People often forget that their prime earning years, between 30 and 60, should be spent not only earning enough income to support themselves and their families, but also accumulating enough funds to live from age 60 to 90.

Successful retirement planning depends on:

With Social Security's assets dwindling and the number of workers that will support it shrinking, you will have to rely more on your retirement savings to sustain you through the post-retirement years.

Earlier generations of workers could rely on employer-provided pensions, but now many workers will need to rely on their own work-related (such as 401K) and personal savings plus social security benefits.

With retirement investing, it's important to think long-term. Because retirement earnings grow over many years before you'll make withdrawls, retirement plans are best suited for your more aggressive investing, which means stocks and mutual funds. Don't make the mistake of putting all your money in money market funds or guaranteed investment contracts. Diversity your portfolio to balance risk and reward and you should come out ahead in the long-term.

Employer Retirement Accounts

Defined - Benefit Plans
Employee-sponsored defined-benefit plans are pensions that provide a guaranteed income for the rest of your life after you retire. The amount varies depending on your years of service with the company, your salary and your age at retirement. Traditional pensions are becoming a thing of the past.

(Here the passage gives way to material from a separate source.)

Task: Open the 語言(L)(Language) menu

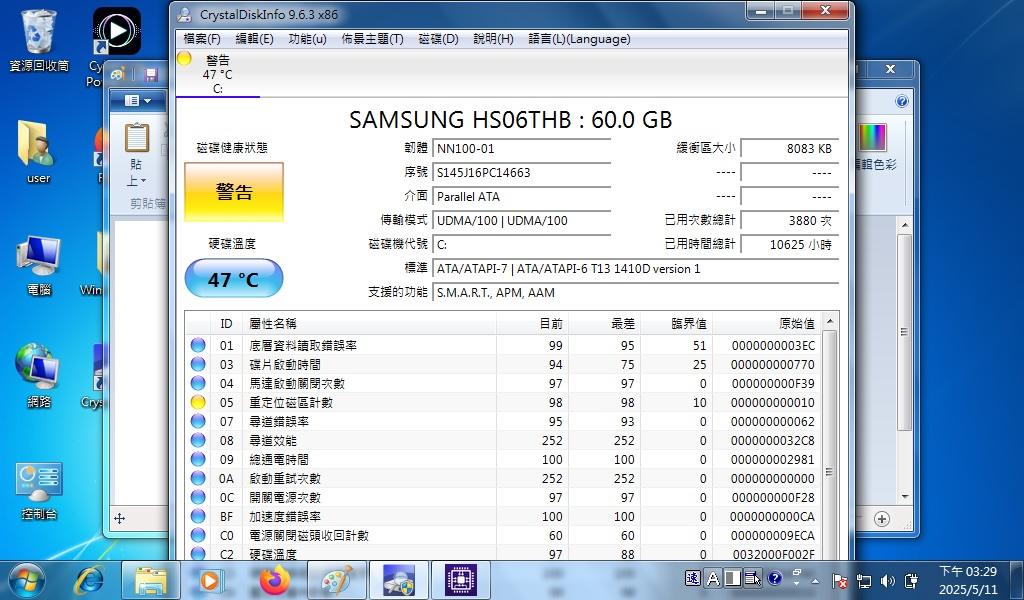Action: coord(578,39)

Defined-Contribution Plans
Employee-sponsored defined-contribution plans don't guarantee a specific dollar amount at retirement. How much you receive depends on how much you and your employer contributed and how well your investments performed over the years.

The following are the most common defined-contribution plans:

401(k) plans offered by private companies gives a special tax break to employees saving for retirement. Your contributions are tax-deductible and your earnings are tax-deferred until you take the money out at retirement. The amounts that you and your employer can contribute are limited by law.

403(b) plans, offered by non-profit, tax-exempt employers, such as schools and colleges and hospitals, are Tax-Sheltered Annuity plans. A 403(b) plan lets employees defer some of their salary. This deferred money usually is not taxed by the federal government or by most state governments until distributed.

457 plans is a non-qualified, deferred compensation plan established by state and local governments and tax-exempt governments and tax-exempt employers. Eligible employees are allowed to make salary deferral contributions to the 457 plan. Earnings grow on a tax-deferred basis and contributions are not taxed until the assets are distributed from the plan.

Simple IRA is a plan offered by businesses with no other retirement plans and with fewer than 100 employees. Your contributions and earnings are tax-deferred.

Individual Retirement Accounts

Traditional IRAs are a personal savings plan that gives you tax advantages for setting aside money for retirement. Contributions you make to a traditional IRA may be fully or partially deductible, depending on your circumstances and amounts in your traditional IRA (including earnings and gains) are not taxed until distributed.

Roth IRA contributions are not tax-deductible. But, if you satisfy the requirements, qualified distributions are tax free upon withdrawl. Contributions can be made to your Roth IRA after you reach age 70½ and you can leave amounts in your Roth IRA as long as you live.

Timeline For Retirement

At age 50 Begin making catch-up contributions, an extra amount that those over 50 can add , to 401K and other retirement accounts.
At age 59 1/2 No more tax penalties on early withdrawls from retirement accounts, but leaving money in means more time for it to grow.
At 62 The minimum age to receive social security benefits, but delaying means a bigger monthly benefit.
At 65 Eligible for Medicare
At 66 Eligible for full social security benefits if born between 1943 and 1954.
At 67 Eligible for full social security benefirs is born in 1960 or later.
At 70 1/2 Start taking minimum withdrawls from most retirement accounts by this age, otherwise, you may be charged heavy tax penalties in the future.